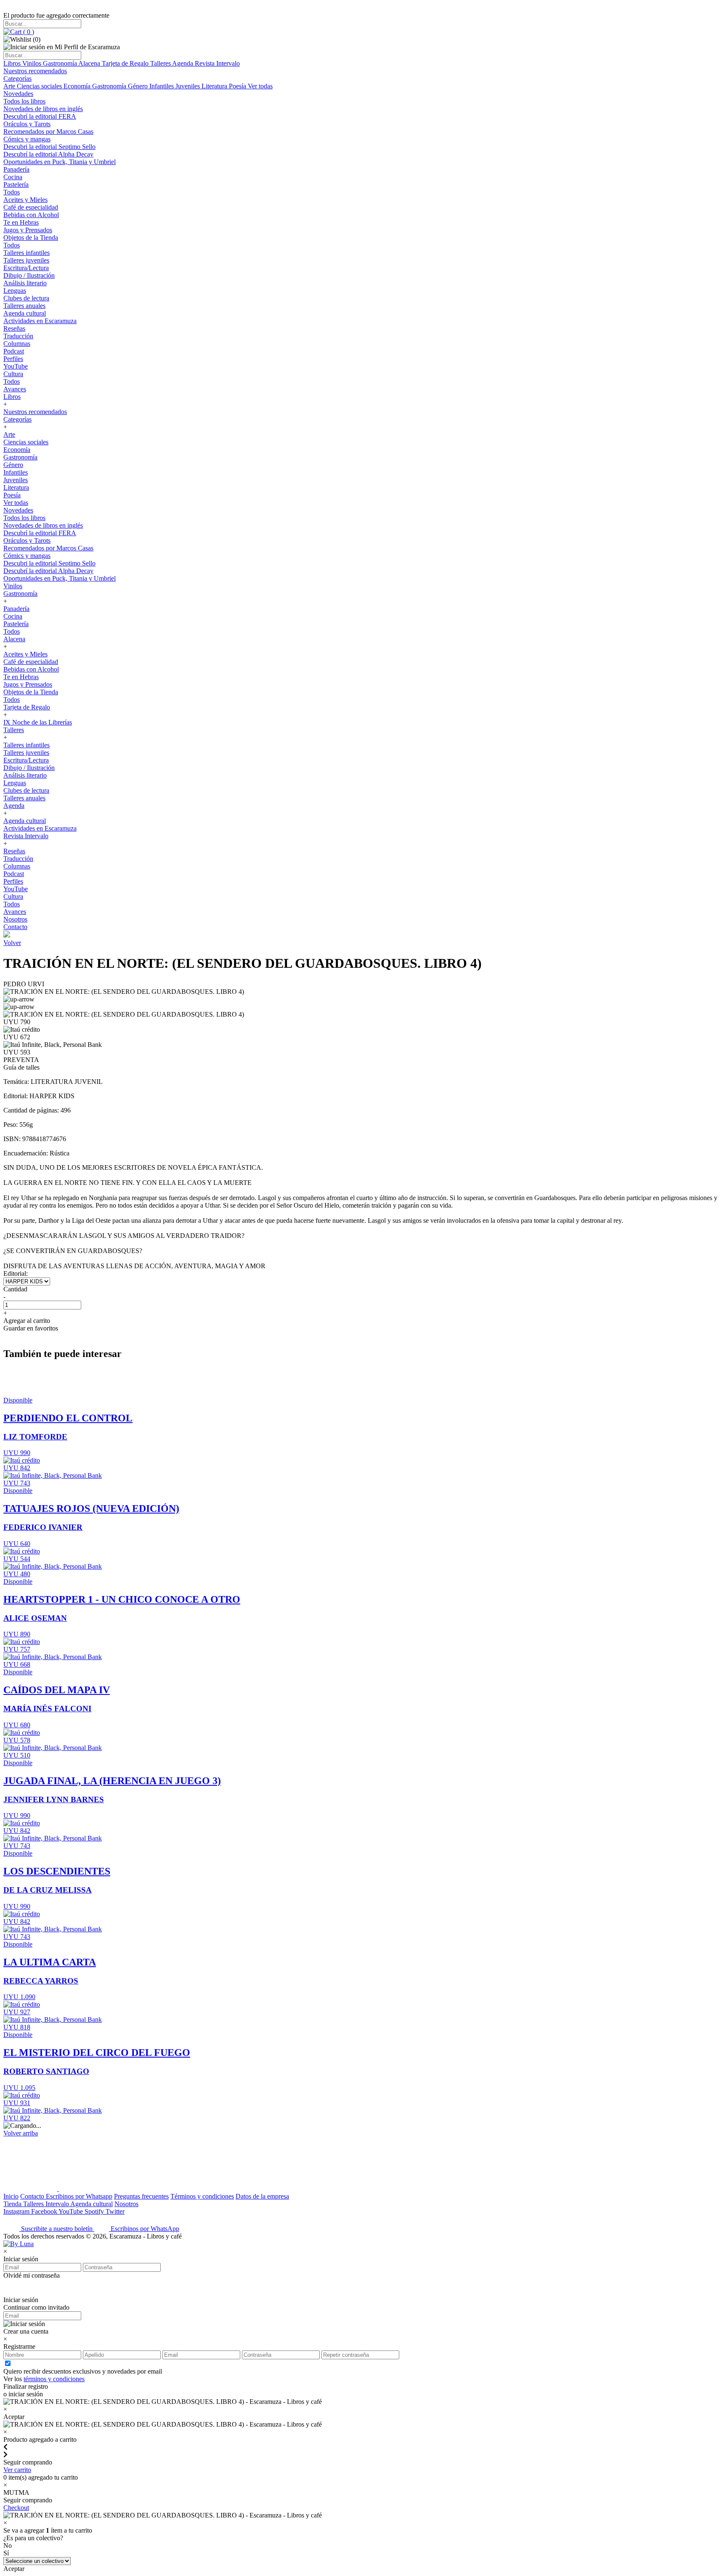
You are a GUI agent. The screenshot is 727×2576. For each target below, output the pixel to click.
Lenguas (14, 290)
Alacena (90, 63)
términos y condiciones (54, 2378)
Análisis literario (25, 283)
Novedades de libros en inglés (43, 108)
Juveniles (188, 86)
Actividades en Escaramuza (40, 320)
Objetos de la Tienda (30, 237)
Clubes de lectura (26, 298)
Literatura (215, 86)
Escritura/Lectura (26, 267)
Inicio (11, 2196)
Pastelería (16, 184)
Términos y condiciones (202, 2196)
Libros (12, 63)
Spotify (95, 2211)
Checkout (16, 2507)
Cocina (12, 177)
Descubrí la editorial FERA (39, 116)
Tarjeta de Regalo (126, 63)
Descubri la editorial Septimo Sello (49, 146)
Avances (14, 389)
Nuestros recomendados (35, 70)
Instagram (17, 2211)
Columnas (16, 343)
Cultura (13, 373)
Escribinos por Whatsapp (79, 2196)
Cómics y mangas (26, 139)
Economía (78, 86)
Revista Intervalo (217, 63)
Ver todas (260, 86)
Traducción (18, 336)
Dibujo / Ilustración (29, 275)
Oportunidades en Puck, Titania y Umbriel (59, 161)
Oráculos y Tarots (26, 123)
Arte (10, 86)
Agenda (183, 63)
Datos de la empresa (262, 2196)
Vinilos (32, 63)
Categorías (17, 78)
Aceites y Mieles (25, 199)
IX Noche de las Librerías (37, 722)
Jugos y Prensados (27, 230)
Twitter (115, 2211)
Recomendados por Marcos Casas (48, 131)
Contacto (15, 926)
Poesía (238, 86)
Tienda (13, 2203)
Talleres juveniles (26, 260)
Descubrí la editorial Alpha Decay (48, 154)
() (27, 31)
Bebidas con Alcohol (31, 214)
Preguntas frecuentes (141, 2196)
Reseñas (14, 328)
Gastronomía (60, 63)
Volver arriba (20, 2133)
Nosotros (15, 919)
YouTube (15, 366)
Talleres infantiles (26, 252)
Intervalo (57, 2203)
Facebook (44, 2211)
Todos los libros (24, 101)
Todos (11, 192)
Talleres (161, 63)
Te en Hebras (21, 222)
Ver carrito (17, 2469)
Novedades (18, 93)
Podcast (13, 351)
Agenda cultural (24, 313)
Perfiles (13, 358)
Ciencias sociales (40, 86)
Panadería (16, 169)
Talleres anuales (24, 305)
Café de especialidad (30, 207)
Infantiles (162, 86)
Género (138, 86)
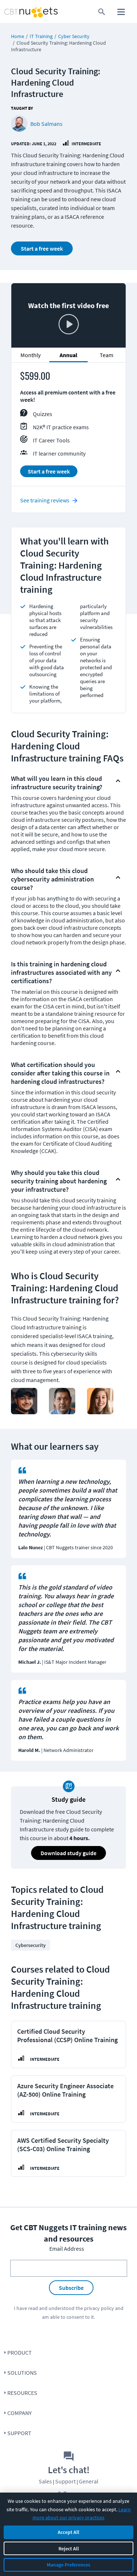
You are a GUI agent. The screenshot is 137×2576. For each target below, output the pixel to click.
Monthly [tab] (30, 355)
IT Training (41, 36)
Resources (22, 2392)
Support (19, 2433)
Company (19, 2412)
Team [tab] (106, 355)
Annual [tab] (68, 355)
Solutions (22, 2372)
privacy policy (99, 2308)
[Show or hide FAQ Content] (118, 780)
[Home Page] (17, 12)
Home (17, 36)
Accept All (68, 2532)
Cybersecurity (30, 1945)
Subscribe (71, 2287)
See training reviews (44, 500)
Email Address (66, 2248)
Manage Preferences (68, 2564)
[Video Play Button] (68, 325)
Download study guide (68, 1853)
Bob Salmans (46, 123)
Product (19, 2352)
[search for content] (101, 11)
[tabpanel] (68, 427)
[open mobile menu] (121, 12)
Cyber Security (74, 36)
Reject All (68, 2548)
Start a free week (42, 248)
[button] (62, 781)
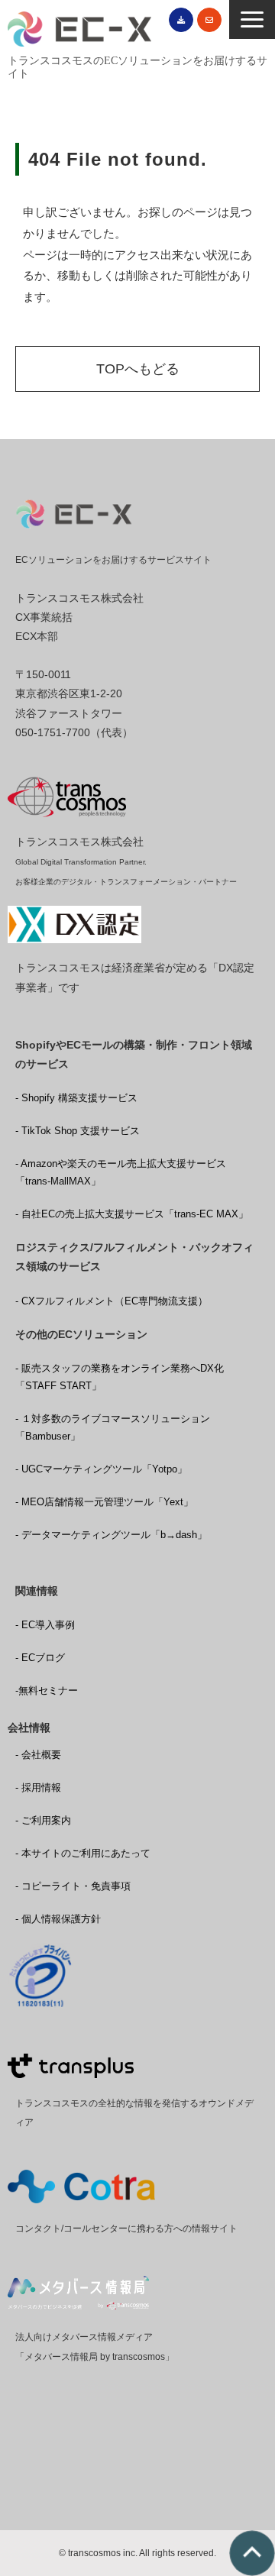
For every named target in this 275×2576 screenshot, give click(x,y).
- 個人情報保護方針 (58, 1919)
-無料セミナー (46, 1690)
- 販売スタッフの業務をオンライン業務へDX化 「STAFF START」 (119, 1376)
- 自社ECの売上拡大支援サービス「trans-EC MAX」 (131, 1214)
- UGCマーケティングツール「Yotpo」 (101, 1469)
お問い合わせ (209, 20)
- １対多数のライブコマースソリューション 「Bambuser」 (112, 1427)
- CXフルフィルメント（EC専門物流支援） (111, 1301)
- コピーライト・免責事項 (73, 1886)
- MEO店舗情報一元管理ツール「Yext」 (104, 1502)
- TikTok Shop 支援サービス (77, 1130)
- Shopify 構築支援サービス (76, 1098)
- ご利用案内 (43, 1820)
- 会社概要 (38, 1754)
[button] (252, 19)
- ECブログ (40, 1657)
══════
**What this task involves:** Pull out every line of the records above that contains the word "Descubrí".

**Solution for this task:**
Descubrí la editorial FERA (39, 116)
Descubrí la editorial Alpha Decay (48, 154)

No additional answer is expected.